その三隻の高速性能のことを紹介した記事では、上海 - ハンブルク間がこれまでの36日から24日にもなるほど高速だとのこと。現在の速度とは比べられませんが、低速と言えどもこれまでの極東アジアと西ヨーロッパを結ぶ航路の所要日数が3分の1も短くなるというのは尋常でありませんね。

それらの船を「魚雷型超快速船」と記事は紹介していますが、当時この記事を読んだ人はどんなおどろおどろしい船の形を想像したんでしょう。しかし「魚雷型」というのは水面上の形よりは、水面下の形のことでしょうね。おそらく球状船首の採用を言っているんでしょう。ただシャルンホルストとグナイゼナウは費用を理由として球状船首を放棄しましたので、実際には「魚雷型」はポツダムだけとなってしまいましたが。

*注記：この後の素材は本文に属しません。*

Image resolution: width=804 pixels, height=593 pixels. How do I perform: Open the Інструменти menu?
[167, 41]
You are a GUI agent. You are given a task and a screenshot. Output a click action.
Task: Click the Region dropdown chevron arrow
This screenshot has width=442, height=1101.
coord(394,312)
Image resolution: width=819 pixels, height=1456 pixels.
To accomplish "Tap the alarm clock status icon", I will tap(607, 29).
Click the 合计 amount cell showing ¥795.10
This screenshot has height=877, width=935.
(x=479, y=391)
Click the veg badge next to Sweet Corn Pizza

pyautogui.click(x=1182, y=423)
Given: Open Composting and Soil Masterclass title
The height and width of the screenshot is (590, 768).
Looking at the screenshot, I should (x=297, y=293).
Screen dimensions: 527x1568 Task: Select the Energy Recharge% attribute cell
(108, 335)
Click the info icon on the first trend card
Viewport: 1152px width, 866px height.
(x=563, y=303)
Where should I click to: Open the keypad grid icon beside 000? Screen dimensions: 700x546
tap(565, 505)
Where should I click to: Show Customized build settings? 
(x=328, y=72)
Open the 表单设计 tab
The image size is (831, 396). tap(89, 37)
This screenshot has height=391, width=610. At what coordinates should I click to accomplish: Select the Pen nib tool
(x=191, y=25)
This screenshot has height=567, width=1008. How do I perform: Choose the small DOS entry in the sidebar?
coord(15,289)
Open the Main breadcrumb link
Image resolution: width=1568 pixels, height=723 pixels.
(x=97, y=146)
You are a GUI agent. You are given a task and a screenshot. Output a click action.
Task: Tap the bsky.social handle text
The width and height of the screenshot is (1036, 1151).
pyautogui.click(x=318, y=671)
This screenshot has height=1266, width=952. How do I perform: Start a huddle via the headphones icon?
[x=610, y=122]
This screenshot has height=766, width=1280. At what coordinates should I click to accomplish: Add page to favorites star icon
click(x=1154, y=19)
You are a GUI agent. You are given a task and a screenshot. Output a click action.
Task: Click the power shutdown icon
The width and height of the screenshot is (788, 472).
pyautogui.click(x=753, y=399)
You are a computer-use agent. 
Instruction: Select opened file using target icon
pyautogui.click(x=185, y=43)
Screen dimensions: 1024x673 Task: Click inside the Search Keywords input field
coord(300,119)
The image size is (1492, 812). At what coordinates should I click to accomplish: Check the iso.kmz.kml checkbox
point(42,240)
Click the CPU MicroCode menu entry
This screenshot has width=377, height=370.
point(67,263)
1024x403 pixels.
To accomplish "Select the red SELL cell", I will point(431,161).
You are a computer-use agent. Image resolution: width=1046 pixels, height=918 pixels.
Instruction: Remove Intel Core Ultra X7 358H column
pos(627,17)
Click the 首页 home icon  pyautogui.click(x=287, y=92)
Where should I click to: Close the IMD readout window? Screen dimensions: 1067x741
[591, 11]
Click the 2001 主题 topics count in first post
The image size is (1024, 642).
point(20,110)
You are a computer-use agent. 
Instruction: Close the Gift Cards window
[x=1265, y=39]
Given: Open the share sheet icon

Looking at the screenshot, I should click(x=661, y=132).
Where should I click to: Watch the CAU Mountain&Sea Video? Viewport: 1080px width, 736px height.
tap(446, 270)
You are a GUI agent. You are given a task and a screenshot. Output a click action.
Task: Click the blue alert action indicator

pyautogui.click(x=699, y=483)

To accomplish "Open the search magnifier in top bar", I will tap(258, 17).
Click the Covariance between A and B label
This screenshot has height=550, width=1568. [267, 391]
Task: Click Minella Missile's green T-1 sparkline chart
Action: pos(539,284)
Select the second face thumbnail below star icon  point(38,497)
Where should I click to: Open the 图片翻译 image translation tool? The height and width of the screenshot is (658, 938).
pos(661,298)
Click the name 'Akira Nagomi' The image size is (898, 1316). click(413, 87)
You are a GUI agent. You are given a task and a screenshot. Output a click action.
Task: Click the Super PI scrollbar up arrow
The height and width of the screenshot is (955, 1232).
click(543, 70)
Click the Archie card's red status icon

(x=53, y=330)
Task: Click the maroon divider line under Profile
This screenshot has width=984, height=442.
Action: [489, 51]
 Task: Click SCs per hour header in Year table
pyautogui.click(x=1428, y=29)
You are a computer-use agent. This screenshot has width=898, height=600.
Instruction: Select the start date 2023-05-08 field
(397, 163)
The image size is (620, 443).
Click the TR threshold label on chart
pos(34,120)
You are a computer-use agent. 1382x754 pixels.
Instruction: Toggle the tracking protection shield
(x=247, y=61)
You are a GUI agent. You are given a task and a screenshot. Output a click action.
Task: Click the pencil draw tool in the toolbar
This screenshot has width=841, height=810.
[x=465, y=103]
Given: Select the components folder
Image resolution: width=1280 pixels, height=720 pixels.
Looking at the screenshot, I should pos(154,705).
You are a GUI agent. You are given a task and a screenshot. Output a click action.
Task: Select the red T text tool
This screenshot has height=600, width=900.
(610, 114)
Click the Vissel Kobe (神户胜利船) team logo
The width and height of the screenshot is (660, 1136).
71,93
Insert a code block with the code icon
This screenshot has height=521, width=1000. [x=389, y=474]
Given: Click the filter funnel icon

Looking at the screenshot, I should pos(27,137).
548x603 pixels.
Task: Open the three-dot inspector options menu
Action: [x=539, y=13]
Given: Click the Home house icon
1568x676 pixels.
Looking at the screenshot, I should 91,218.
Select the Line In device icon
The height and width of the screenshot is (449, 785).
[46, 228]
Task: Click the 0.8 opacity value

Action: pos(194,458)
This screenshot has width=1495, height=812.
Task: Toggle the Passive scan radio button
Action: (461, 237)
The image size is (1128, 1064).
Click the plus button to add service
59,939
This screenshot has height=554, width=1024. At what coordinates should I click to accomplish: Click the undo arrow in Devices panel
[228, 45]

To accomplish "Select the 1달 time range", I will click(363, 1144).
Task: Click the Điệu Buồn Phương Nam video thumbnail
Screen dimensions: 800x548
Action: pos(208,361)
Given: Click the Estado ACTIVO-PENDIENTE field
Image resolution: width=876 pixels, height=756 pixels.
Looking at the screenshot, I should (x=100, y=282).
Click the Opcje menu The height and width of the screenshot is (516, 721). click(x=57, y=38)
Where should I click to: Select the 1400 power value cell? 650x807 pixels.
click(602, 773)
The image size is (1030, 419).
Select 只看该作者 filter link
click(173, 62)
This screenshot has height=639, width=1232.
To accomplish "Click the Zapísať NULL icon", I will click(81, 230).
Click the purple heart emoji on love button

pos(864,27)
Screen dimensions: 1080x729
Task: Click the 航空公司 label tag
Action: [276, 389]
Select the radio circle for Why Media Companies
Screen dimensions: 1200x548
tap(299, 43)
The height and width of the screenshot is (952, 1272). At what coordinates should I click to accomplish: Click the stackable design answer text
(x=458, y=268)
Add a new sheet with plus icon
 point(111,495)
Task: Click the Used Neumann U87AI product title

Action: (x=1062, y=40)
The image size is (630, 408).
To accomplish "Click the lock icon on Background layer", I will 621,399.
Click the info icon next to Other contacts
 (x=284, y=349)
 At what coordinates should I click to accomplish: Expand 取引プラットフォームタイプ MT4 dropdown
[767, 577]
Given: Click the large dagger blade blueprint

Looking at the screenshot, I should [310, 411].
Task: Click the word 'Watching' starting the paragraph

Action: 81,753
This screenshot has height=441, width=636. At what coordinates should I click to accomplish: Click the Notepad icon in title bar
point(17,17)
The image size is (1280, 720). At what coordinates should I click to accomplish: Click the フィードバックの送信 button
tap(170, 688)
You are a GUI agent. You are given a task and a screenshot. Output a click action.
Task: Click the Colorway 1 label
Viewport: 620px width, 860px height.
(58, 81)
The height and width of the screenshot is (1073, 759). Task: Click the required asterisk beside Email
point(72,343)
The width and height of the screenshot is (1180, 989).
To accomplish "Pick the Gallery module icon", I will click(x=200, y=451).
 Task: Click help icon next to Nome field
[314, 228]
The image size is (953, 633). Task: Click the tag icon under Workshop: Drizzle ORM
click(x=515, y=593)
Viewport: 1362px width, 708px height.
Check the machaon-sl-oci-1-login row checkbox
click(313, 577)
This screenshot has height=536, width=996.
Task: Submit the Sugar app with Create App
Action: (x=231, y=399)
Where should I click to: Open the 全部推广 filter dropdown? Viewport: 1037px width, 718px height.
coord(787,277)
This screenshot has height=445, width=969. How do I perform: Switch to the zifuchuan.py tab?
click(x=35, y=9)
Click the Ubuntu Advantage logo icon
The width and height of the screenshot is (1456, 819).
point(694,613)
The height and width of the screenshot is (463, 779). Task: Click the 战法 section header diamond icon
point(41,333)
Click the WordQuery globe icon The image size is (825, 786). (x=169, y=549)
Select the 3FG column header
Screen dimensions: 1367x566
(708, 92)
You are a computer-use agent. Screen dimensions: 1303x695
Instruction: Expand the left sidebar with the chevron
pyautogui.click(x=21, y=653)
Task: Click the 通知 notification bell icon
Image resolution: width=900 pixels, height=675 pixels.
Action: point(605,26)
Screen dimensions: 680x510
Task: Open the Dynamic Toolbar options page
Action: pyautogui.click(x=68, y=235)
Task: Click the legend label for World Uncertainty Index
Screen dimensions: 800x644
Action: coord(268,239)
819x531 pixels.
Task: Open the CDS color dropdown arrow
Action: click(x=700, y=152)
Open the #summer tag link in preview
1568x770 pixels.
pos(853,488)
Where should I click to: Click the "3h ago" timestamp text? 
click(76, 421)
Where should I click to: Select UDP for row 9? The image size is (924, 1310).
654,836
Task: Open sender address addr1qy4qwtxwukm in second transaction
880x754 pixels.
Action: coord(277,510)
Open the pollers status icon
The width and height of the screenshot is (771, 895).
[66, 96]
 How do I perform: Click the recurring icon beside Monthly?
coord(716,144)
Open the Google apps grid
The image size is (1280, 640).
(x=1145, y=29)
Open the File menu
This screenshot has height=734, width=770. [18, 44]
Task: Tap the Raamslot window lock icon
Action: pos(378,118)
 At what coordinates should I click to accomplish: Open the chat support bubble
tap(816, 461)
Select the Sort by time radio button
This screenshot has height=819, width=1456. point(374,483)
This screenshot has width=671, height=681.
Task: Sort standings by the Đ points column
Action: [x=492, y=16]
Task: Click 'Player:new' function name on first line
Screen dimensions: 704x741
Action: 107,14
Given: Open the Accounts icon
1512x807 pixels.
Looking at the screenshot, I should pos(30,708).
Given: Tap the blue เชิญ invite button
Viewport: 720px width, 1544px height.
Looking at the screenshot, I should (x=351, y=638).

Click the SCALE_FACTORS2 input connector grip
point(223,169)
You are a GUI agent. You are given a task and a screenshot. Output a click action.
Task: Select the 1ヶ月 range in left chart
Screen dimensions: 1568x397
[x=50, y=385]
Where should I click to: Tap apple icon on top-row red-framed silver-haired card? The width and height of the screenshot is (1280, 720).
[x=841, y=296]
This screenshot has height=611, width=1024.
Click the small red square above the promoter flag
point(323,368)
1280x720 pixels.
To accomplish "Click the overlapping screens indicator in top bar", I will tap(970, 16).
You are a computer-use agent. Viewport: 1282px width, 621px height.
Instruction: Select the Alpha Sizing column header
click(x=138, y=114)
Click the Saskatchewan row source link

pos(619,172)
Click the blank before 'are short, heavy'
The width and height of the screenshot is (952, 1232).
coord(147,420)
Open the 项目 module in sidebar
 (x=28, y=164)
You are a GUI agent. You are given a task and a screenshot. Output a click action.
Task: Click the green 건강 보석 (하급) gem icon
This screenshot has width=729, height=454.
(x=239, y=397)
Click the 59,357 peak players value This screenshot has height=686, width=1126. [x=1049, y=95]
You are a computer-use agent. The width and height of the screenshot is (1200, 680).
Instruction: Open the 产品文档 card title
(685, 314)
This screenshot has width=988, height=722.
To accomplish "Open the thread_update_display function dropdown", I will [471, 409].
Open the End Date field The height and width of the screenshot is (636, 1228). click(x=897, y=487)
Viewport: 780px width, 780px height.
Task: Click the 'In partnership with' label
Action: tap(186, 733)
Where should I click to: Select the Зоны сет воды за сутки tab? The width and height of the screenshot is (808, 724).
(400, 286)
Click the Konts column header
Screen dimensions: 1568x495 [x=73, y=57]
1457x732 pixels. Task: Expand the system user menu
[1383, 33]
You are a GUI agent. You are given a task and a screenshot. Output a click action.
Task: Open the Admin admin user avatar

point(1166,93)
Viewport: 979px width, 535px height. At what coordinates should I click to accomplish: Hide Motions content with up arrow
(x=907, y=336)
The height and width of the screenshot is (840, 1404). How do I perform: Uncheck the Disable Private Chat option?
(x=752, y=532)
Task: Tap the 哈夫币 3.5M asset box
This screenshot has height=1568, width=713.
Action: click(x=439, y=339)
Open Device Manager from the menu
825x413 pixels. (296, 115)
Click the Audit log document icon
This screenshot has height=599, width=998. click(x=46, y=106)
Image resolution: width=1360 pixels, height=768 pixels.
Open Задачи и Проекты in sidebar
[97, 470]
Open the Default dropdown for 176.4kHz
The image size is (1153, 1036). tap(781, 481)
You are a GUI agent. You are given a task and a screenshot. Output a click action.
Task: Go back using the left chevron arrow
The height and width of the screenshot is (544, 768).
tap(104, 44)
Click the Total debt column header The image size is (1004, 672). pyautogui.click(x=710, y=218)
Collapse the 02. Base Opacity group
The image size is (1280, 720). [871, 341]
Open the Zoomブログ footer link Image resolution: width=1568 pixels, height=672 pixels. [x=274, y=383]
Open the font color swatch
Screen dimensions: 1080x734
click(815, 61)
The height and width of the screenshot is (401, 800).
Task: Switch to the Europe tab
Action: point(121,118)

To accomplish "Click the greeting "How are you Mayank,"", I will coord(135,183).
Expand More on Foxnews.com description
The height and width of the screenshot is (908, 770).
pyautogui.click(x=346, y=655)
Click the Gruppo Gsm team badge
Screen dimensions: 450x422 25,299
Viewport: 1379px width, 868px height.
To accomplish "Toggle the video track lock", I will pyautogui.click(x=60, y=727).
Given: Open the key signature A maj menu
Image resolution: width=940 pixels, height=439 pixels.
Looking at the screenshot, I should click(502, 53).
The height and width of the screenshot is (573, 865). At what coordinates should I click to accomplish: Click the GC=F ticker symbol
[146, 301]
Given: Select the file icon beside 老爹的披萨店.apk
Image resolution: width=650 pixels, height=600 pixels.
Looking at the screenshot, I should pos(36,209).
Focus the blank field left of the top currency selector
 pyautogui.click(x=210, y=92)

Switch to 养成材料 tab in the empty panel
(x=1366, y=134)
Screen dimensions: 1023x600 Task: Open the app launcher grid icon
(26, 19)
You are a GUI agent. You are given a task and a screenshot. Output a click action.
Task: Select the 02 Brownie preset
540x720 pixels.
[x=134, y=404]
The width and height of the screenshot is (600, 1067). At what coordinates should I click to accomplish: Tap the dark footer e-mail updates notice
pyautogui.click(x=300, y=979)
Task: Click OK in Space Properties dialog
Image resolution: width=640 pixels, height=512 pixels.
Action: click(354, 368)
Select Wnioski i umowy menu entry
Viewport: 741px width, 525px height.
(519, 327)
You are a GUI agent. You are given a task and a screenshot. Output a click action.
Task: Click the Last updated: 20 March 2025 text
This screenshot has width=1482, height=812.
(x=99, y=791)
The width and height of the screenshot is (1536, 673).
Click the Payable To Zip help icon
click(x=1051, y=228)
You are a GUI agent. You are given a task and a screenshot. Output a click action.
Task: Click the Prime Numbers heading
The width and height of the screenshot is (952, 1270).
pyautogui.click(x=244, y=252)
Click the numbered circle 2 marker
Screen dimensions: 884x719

記事は乗り物の高速化を流線型の採用と関連させて書いていますが、当時、乗り物の流線型は船に限らず世界的な流行で、日本でも流線型の機関車C53(1934年)、C55(1936年)、EF55(1936年)が造られています。

ポツダム号が建造されたのもそんな時代だったんですね。日本の鉄道では流線型はあまり高速化には貢献しなかったということですが、ポツダム号の場合、水面下の流線型は高速化に大いに貢献したようです。

現代の空の旅は、コンコルドも引退してしまいましたので、高速化は頭打ちです。ベルリンから東京までは、接続がかなりうまくいった場合で13時間、普通は15から16時間は覚悟しないといけません。日本を昼に発つ便ですと中継地点となるハブ空港までの最後の二時間くらいが辛く、乗り換え後はさらにきつい。直行便に乗れればかなり楽になりますが、現在ベルリンと東京の間には直行便はありません。今年度末からBoeing 787の各航空会社への納品が始まるそうですので、直行便の開設に期待しましょう。全日空、日本航空、そしてドイツ第二位の航空会社に成長したAir Berlinもこの機材を発注しています。燃費が良く中型の機材は、需要の少ない長距離路線でも採算の取れる運航が可能とのこと。ベルリン - 東京便の開設成るか?

2011年7月8日金曜日

NDL Potsdam (40) - ファンネル脇のベンチレーター

今回の艤装部品は、ファンネル脇についてるベンチレーターです。艤装品としては大きな部類ですが形が複雑なので工作は結構めんどうです。


まずは、型紙をご覧に入れますが、こんな形です。面倒なのは、この型では紙の厚みを考慮せずにアウトラインを印刷していあること。そのまま切り出すと厚みの分だけ狂ってきますので、どこで調整するかを考えて切り出します。なるべく形の単純な部分で調整するのが賢明ですね。例えば直線部分とか。



組み立てるとカタツムリのようになります。突起部分はモーターが入るところですが、塗装でアウトラインや紙の白を消しておきます。



ファンネルの脇に設置するとこのようになります。これはエンジンへの吸気用のベンチレーターだと思われます。強制吸気ですね。こんなところもモダンな仕掛けになっています。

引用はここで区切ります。